Arbeitsauftrag 1: Welche Personen werden im Textauszug zur Altersgrenze von 14 Jahren mit Namen genannt? Zählen Sie alle auf.
Arbeitsauftrag 2: Wen fordert Eisenreich laut dem Textauszug zur Altersgrenze von 14 Jahren auf, eine Studie in Auftrag zu geben?
Arbeitsauftrag 3: Setzen Sie den Textauszug zur Altersgrenze von 14 Jahren im Anschluss an seinen letzten Satz fort.

Lesetext:
—————

Stimmt die Altersgrenze von 14 Jahren noch?
Was Eisenreich fordert, ist zunächst eine Überprüfung der Altersgrenze. Die jetzige beruhe auf einer "langjährigen praktischen Erfahrung", so ein Sprecher aus dem Justizministerium. Es fehle aber an aktuellen gesicherten empirischen Daten.
Eisenreich fordert Bundesjustizminister Marco Buschmann (FDP) auf, eine Studie in Auftrag zu geben.
Entwickeln sich Kinder wirklich schneller?
Schmidts stellt hingegen infrage, dass sich Kinder heute generell schneller entwickeln, man müsse sich immer den Einzelfall ansehen: "Es gibt Kinder, die sind ganz klein, und wissen ganz genau, was sie nicht dürfen. In anderen Familien wird der Umgang mit Grenzen und Regeln lockerer gehandhabt."
Sollen also aus Sicht von Eisenreich künftig Kinder möglicherweise in Haft kommen? Hierzu bleibt das Justizministerium vage: Eine Studie müsse sich auch damit auseinandersetzen, welche "geeigneten Sanktionen gegen Zwölf- und 13-Jährige verhängt werden sollen".
In besonders schweren Fällen könne es zudem sinnvoll sein, "früher erzieherisch mit dem Mittel des Jugendstrafrechts einzugreifen, um ein weiteres Abgleiten in Kriminalität zu verhindern", so Georg Eisenreich zur AZ.
Schmidts warnt: "Kinder brauchen einen Raum für Schutz und Entwicklung und sollen nicht niederschwellig im Gefängnis landen. Ich finde es schwierig, das primär juristisch zu klären. Eine differenzierte Betrachtung mit Einbezug aller Hilfssysteme ist erforderlich." Denn schon jetzt gelte, dass die Einflussfaktoren für Jugendliche in Haft sehr ungünstig seien – trotz Betreuung.

—————

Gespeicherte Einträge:
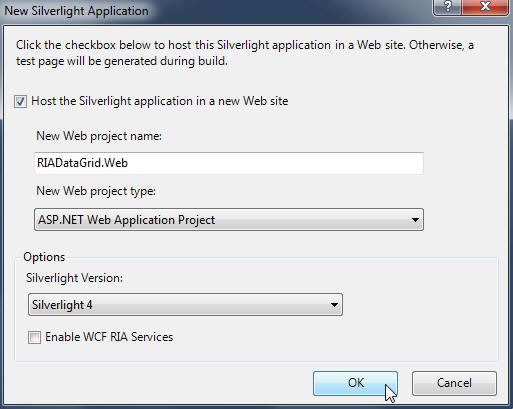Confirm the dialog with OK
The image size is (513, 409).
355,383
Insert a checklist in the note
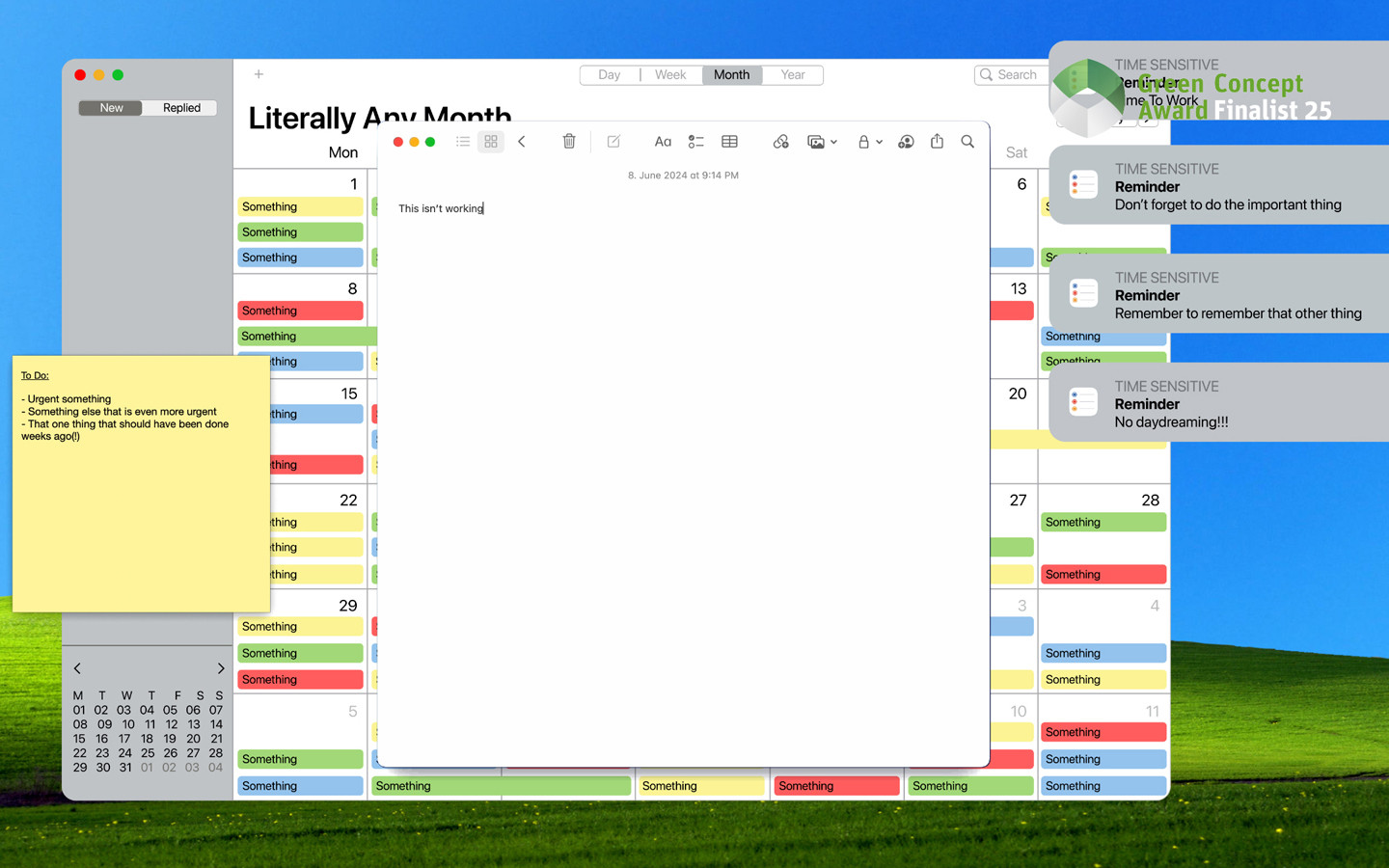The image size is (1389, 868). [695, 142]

—————

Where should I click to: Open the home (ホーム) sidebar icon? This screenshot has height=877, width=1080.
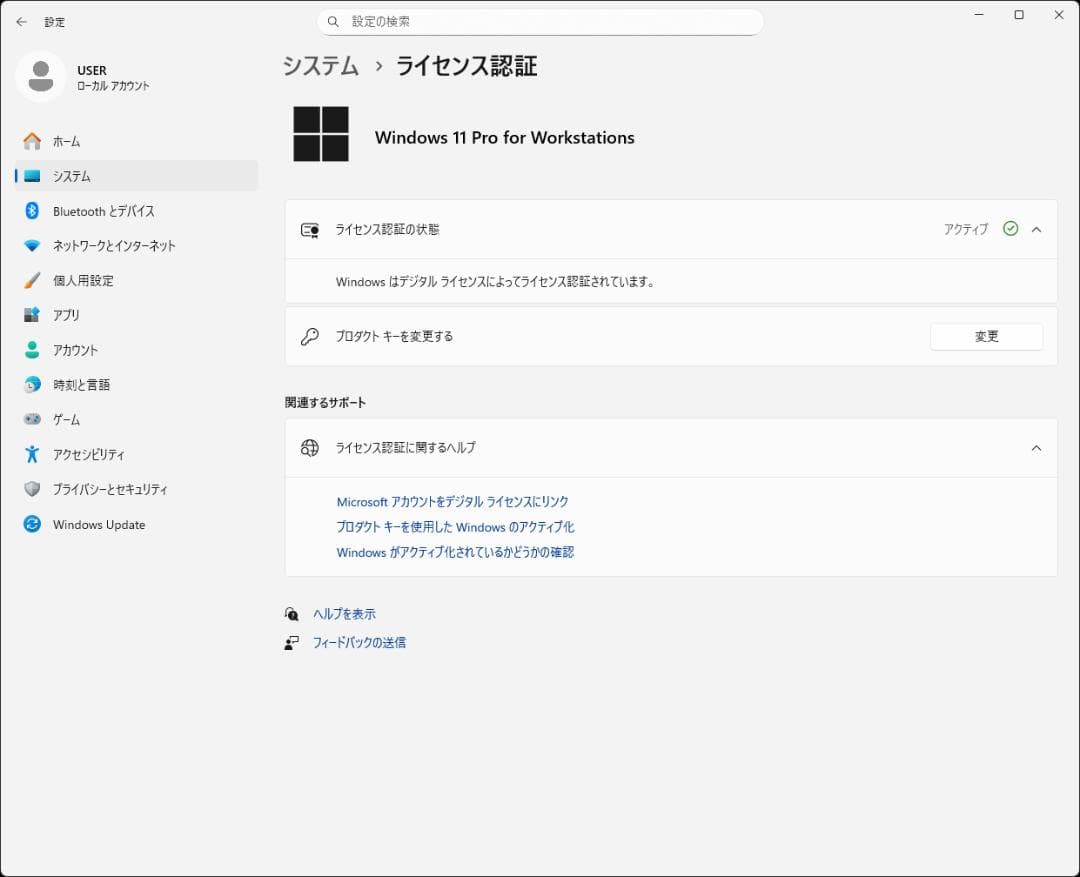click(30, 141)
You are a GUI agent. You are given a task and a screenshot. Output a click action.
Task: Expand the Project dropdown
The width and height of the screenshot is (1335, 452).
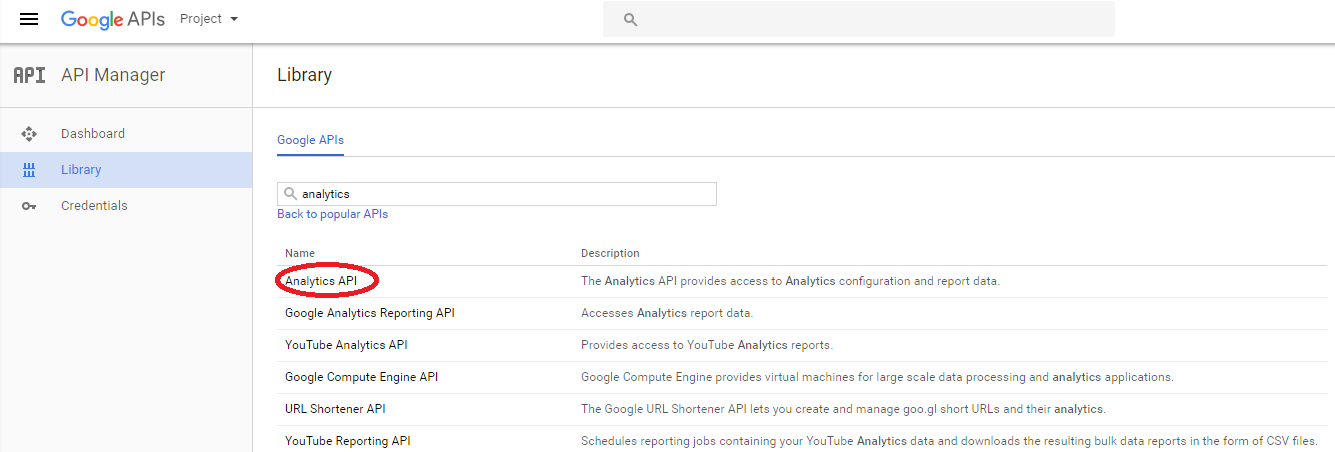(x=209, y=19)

—————

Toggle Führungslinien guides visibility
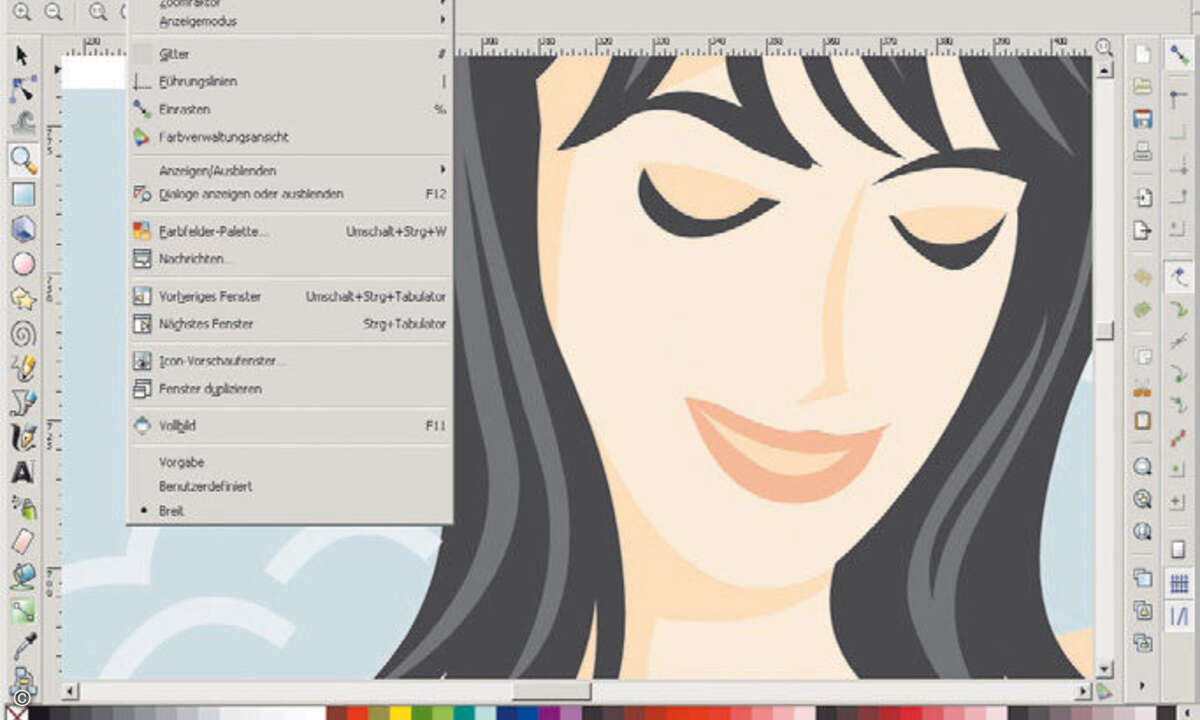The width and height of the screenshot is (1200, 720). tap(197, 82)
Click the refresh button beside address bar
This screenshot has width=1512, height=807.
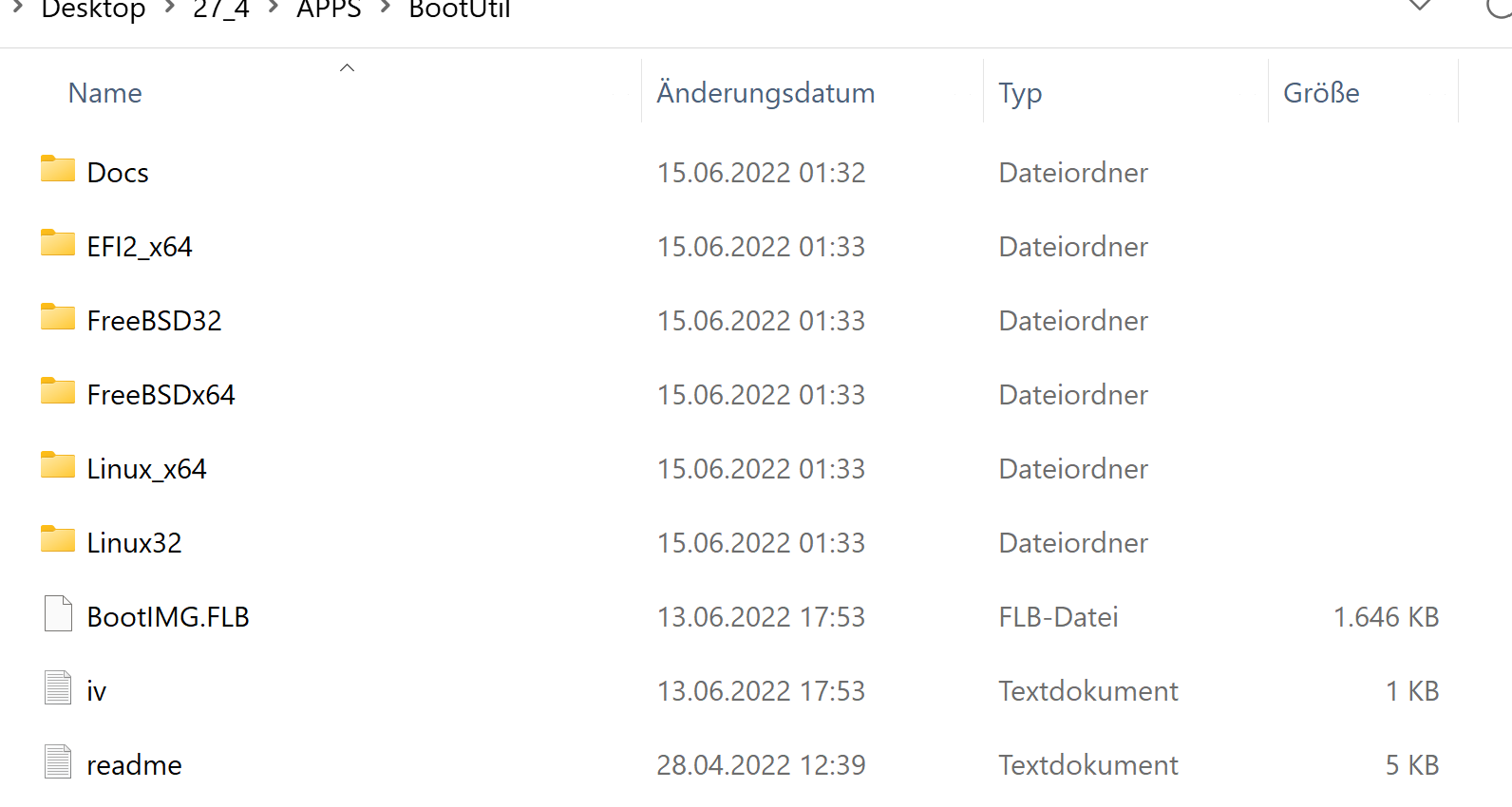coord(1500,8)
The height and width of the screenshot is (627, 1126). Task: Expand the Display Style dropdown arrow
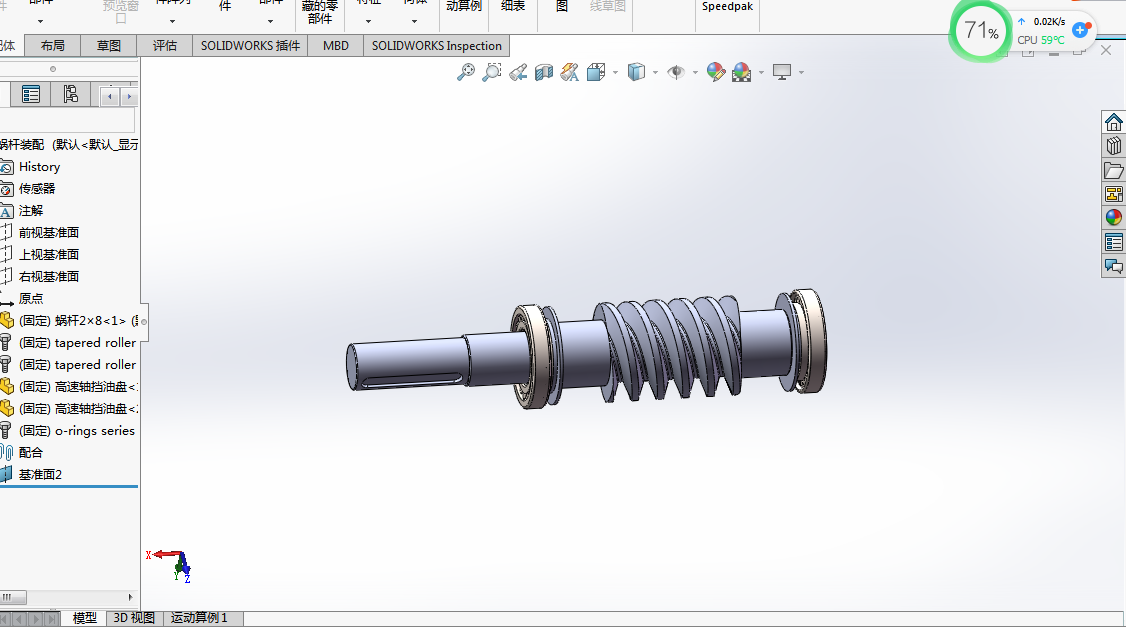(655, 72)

—————

Antwort 1: Georg Eisenreich, Marco Buschmann, Schmidts

Antwort 2: Bundesjustizminister Marco Buschmann (FDP).

Antwort 3:
Überlastete Hilfesysteme
Schmidt kritisiert, dass die Hilfesystem schon jetzt überlastet seien: "Ein wichtiger Partner für uns ist die Jugendhilfe, aber auch die Polizei, gerade bei aggressiven Kindern. Die Möglichkeiten des Jugendamts mitzuhelfen sind aber deutlich reduzierter." Vermutlich auch, weil viele Stellen dort unbesetzt seien.
Alexandra Schreiner-Hirsch, Pädagogische Leitung beim Kinderschutzbund Bayern, spricht von alarmierenden Kriminalitätszahlen, die von allen "betroffenen Professionen gemeinsam" diskutiert werden müssten, sowohl zur Entwicklung der Kinder, als auch zum Wohle der Gesellschaft. Maßnahmen zur Intervention und Prävention seien unerlässlich, so Schreiner-Hirsch zur AZ.
Keine "Stammgäste im Gefängnis"
Handlungsbedarf sieht auch der Arbeitskreis Juristen in der CSU. Jedoch mit anderen Konsequenzen als sie Parteifreund Eisenreich fordert. Vorsitzender Winfried Bausback, der auch als Kandidat für das Bundesverfassungsgericht gehandelt worden war, letztlich aber nicht zum Zuge kam, fordert eine "Intervention nach einheitlichen Maßstäben".
Meist sei hier bei der Erziehung etwas falsch gelaufen, aus ganz unterschiedlichen Gründen. Aber Bausback sagt klipp und klar: "Es kann nicht darum gehen, Kinder ins Gefängnis zu sperren."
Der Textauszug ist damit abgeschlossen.